Pregnant women in Uganda who have urinary tract infection symptoms are wrongly consuming antibiotics prescribed without laboratory confirmation, a study carried out by the department of Obstetrics and Gynecology at Makerere University shows.

The study, aimed at finding out the accuracy of UTI diagnosis, assessed 2,562 women from four groups. Three groups were treated in Uganda and included 1,026 pregnant women with UTI symptoms, 595 pregnant women without UTI symptoms and 472 non-pregnant outpatients with UTI symptoms. The fourth group consisted of 469 non-pregnant outpatients with UTI symptoms in Sweden.

The researched established that more than half of the pregnant women with UTI symptoms are not actually suffering from UTIs.
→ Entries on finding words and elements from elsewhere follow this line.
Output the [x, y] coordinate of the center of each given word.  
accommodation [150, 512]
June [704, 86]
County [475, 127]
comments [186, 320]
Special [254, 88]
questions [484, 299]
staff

For instance, from 1,026 pregnant women that presented UTI symptoms, only 4 percent were found to have UTIs.

Musa Sekikubo, the head of the department of obstetrics and gynecology at the Makerere University College of Health Sciences observes that the trend of inappropriate use of antibiotics has contributed to drug resistance and inadvertently rendered the first line of drugs ineffective.

Sekikubo says that most of the women with UTI symptoms were ‘misdiagnosed’ because some of the symptoms used to clinically diagnose UTIs are also common at some stages of pregnancy.

Sekikubo observes that most antenatal clinics are located in rural areas and run by nurses and assistants with no consultation by medical doctors and with no diagnostic equipment, which leads them to issue antibiotics based on symptoms alone.

He adds that to decrease antibiotic consumption, the nurses have to be able to evaluate the diagnostic tests by themselves.